Nicholas Laughlin, meanwhile, who has no Indian ancestry as far as he knows, considers the broader issue of “the long, often arduous, sometimes improbable journeys that all our ancestors endured to end up in this bewildering little corner of the world that is the Caribbean”, and gives a short run-down of how his ancestors came to call Trinidad home. Ultimately, however, he finds that he's “far less interested in the moment of arrival itself and far more interested in the new journey that ‘arrival' begins–in the process by which wanderers, exiles, prisoners, and explorers make of the disjecta membra of many old worlds something new”.

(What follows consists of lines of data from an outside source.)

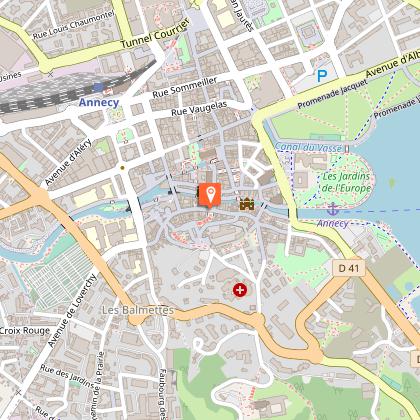This screenshot has width=420, height=420.
Task: Click the blue parking P icon
Action: click(x=322, y=76)
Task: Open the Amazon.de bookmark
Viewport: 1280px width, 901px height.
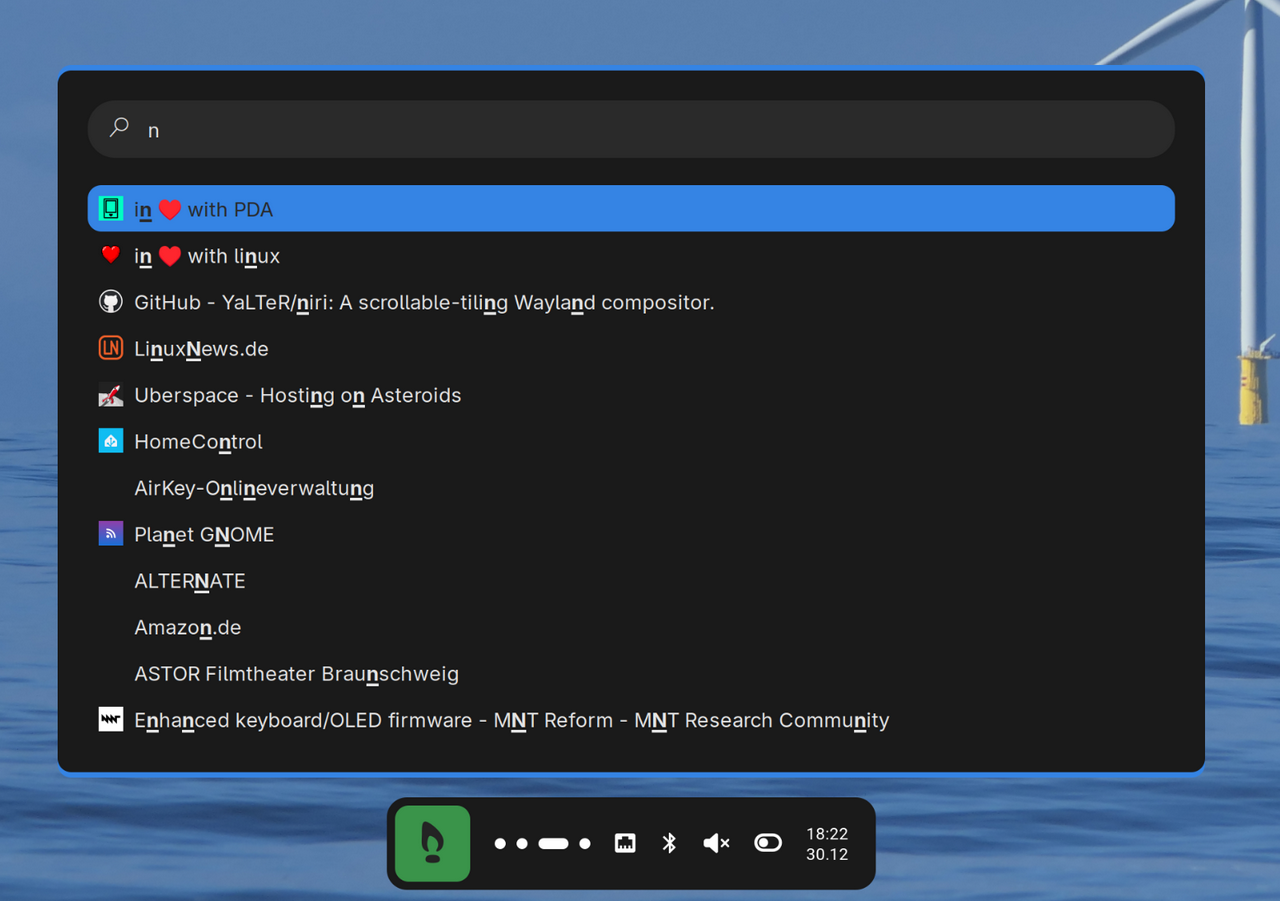Action: click(188, 627)
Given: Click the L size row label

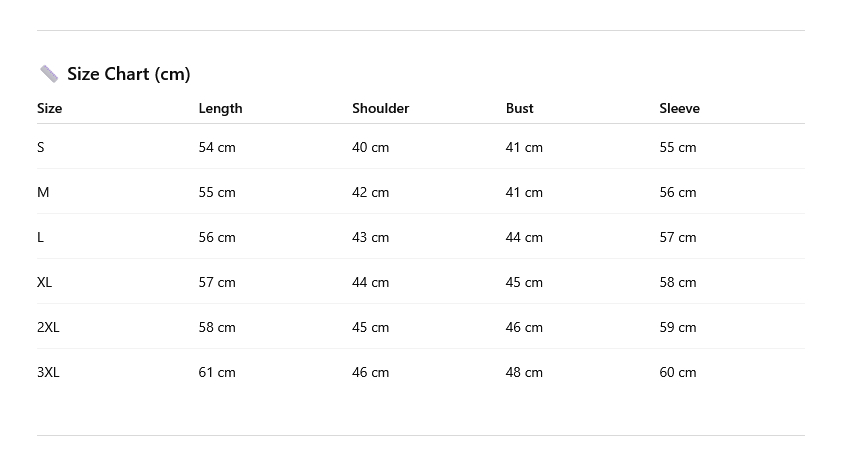Looking at the screenshot, I should (x=41, y=237).
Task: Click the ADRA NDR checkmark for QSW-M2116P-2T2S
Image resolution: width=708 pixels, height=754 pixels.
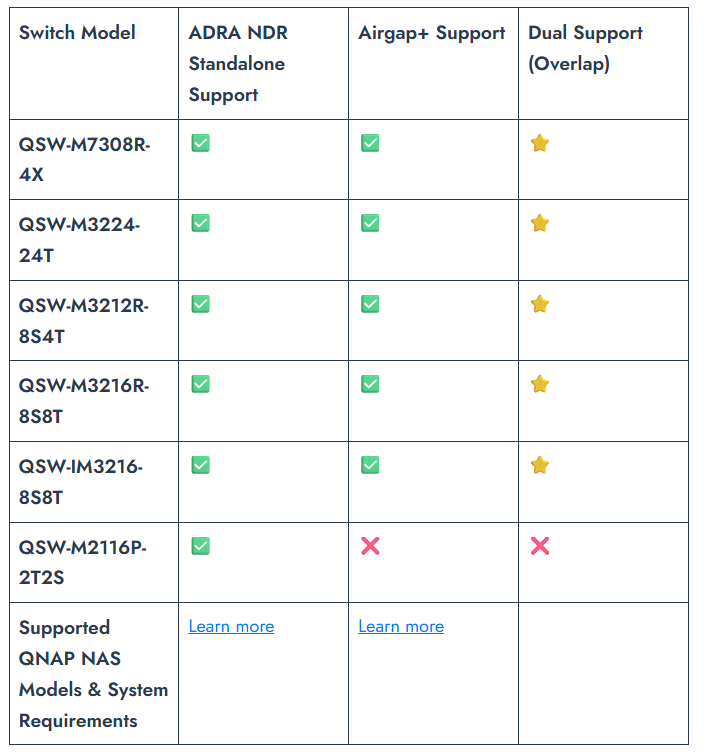Action: (200, 546)
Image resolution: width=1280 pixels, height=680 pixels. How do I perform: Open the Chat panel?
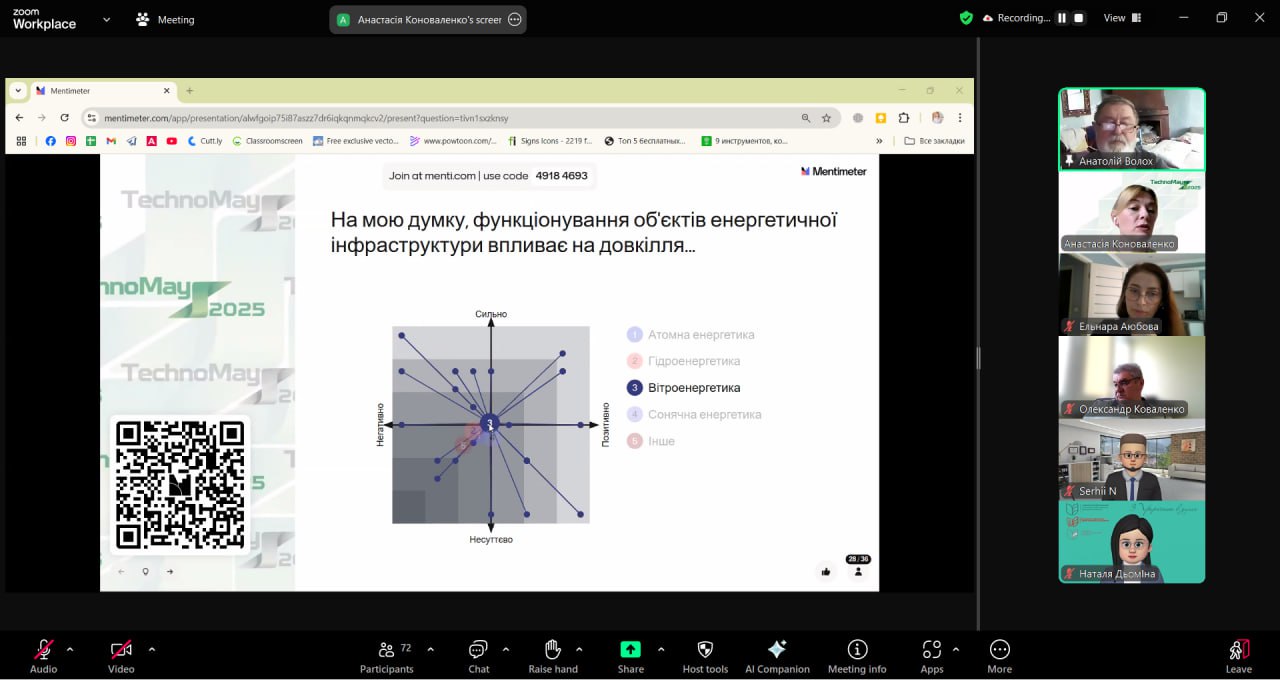479,655
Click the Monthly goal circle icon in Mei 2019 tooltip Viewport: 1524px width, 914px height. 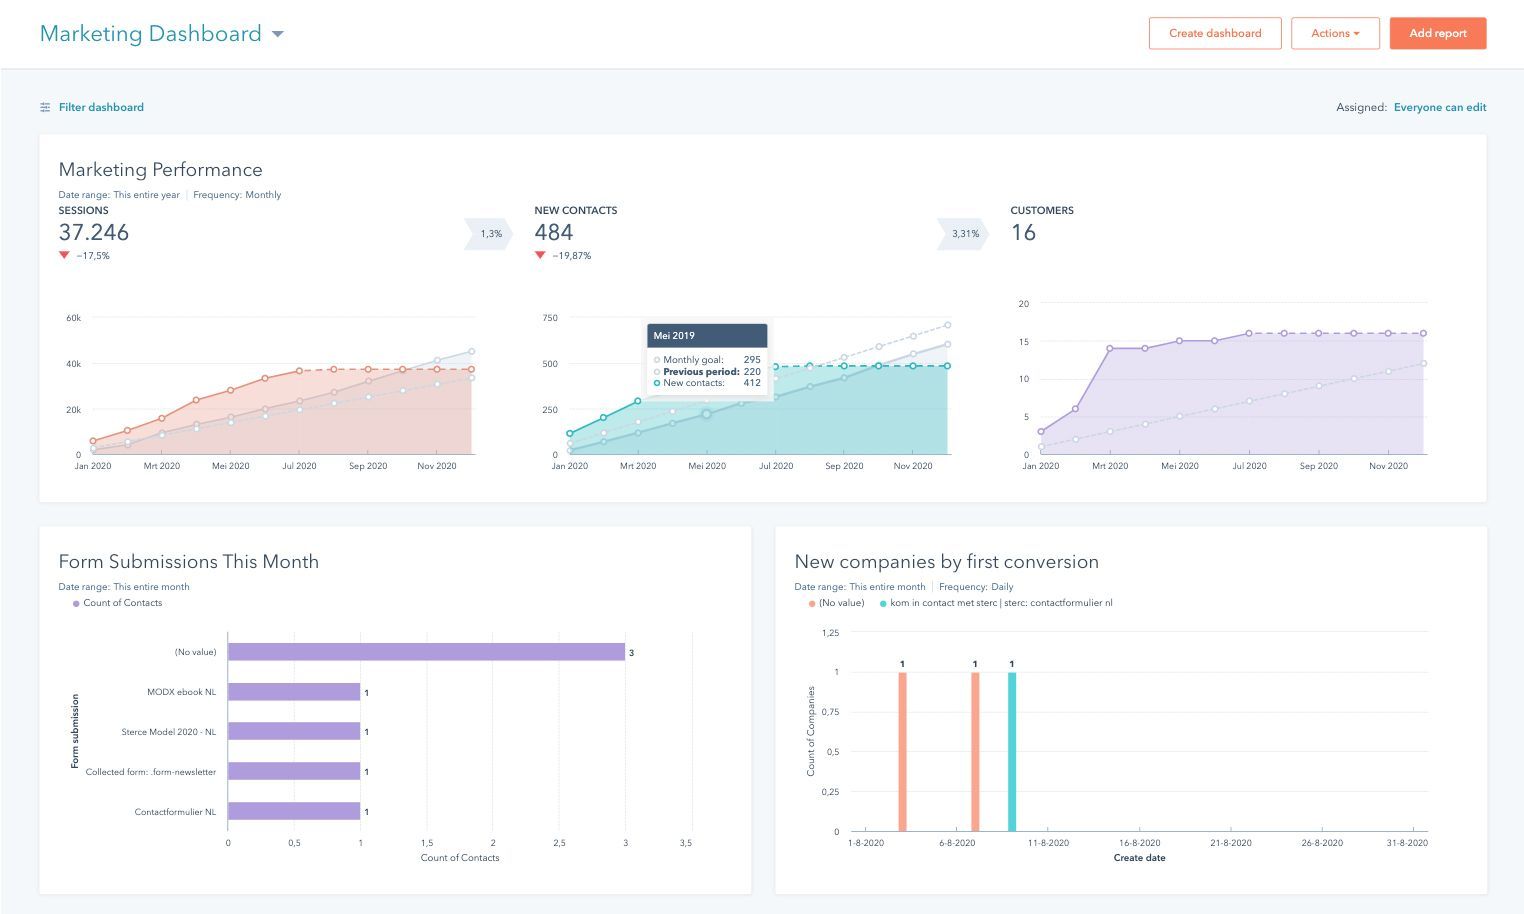pyautogui.click(x=656, y=359)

Finally, over at the Caribbean Free Radio blog, Global Voices Caribbean Editor Georgia Popplewell takes a look back at her own ancestry and recounts how her maternal grandfather, Morton Dean Gangar, of Indian descent, married her African-European mixed grandmother, Petronella Quarless, which helps to explain how Georgia, like so many of her countrymen and women, came to be a truly mixed race, Trinidadian callaloo.
Larry Smith at the Bahama Pundit blog reports that a fake web site has been set up to divert users away from Bahama Pundit and the articles published there about the Rum Cay development. “It appears that some people think these comments, and later information posted by me, are impacting their efforts to sell Bahamian land of questionable title to unsuspecting buyers over the Internet. There are any number of web sites out there purporting to sell beachfront lots on Rum Cay. And this is despite the fact that the various speculators on the island are feuding among each other over who owns what.”
VivirLatino describes the spectacle surrounding a comment by Italian pop star Tizziano Ferro who accused Mexican women of being mustachioed. Carlos Bravo, with some photoshopping ingenuity, says it's going to take a lot more than an apology to win back any fans in Mexico.
ArmYouth Blog writes that there are lessons in the Israeli/Palestinian conflict for resolving the dispute between Armenia and Azerbaijan over Nagorno Karabakh.
Luke Distelhorst reports that Mongolia has possibly identified its 22nd case of HIV infection and says that widespread testing is needed in the country to determine how widespread the disease is.
The LiveJournal community has Астана и Мы (Astana & We) photos of the fire in Kazakhstan's tallest building, which was known by its nickname, “the lighter,” the name it received because of its shape. (Russian)
Onnik Krikorian has photos of International Children's Day celebrations at Yerevan's Liberty Square and of the free concert of Armenian Navy Band to end the day.
Does a section of the Media find the middle class in India an easy punching bag? Confused responds to a scathing attack on the middle class with a cogent analysis of where the Middle Class stands, and who has benefited from various programmes of the government.
“I have committed the worst sin of all
That a man can commit. I have not been
Happy….”
That is from Borges' poem “El remordimiento” [Remorse], which Jeff Barry reviews in his 12th of “30 Days with Borges”. The trilingual blog Trendy Palermo Viejo has photos of Borges' childhood home at 2135 Serrano.
Kamla has a podcast interview (in Hindi) of Indu, a masseuse. “Barely educated, Indu has been working since she was a young girl. Indu's role model is her mother, who taught her to be self-reliant and be economically independent.”